Israel announced its intention to double the number of settlers living in the occupied Golan Heights, with a multimillion-dollar plan meant to further consolidate Israel’s hold on the territory it captured five decades ago.
“This is our moment. This is the moment of the Golan Heights,” Israeli Prime Minister Naftali Bennett said Sunday speaking at a special Cabinet session being held in the territory.
“After long and static years in terms of the scope of settlement, our goal today is to double settlement in the Golan Heights,” Bennett said, following up on his announcement about the development plans earlier in December.
The plan is to increase the territory’s population from 52,000 by 50 per cent by 2025, and then double it by the end of the decade.
Bennett further stated that both the recognition by the Trump administration of Israeli sovereignty over the swath of land, and the Biden administration’s indication that it will not walk that decision back, prompted the new investment in the region.
However, the plan has been heavily criticised by green activists and organisations in the country.
The Israeli Society for the Protection of Nature issued a statement slamming the plan earlier in December, calling it an “exceptional and unreasonable measure”.
“There is a contradiction in the plan regarding the complexity of planning in the Golan Heights, which is filled with nature reserves, active firing zones and areas of high environmental sensitivity,” the organisation said, further stating that the complex nature of the area requires “careful and intelligent planning”.

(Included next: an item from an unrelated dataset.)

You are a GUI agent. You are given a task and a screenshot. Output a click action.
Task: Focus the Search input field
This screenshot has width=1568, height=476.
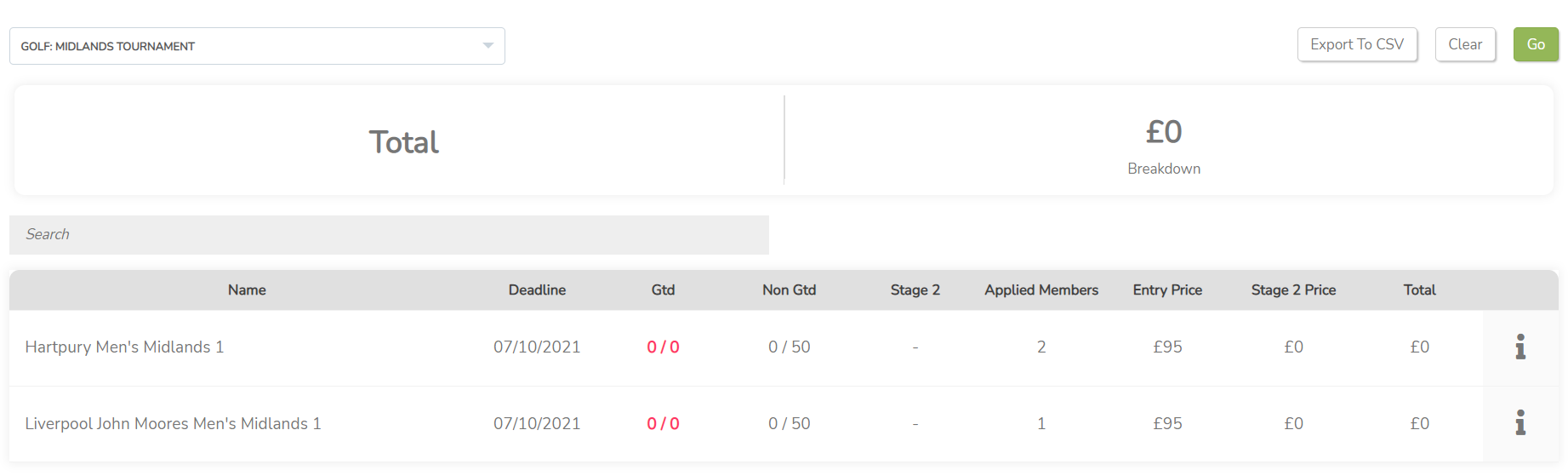389,234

Entrenching Israeli control over the territory would complicate any future attempt to forge peace with Syria, which claims it as its own.
Israel occupied the Golan Heights in the 1967 Six-Day War and later annexed the territory, promoting settlement and agriculture there as well as creating a thriving local tourism industry.

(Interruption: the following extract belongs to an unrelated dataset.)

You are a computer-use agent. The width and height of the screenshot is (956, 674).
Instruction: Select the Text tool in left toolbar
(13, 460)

The US was the first country to recognize Israel’s sovereignty over the Golan, in a brazen move by former president Donald Trump, which the rest of the international community regards as Israeli-occupied.
Bennett said the war in Syria made the idea of Israeli control of the territory more acceptable to its international allies, saying the alternative would be much worse.
Israel has long argued that the strategically important area has, for all practical purposes, been fully integrated into Israel since it was captured from Syria and that control of the strategic plateau is needed as protection from Iran and its allies in Syria.
Tens of thousands of Israelis live in the Golan Heights, found some 60 kilometres from the Syrian capital Damascus.
The area is also home to a number of formerly Syrian Druze villages, some of which oppose Israeli control.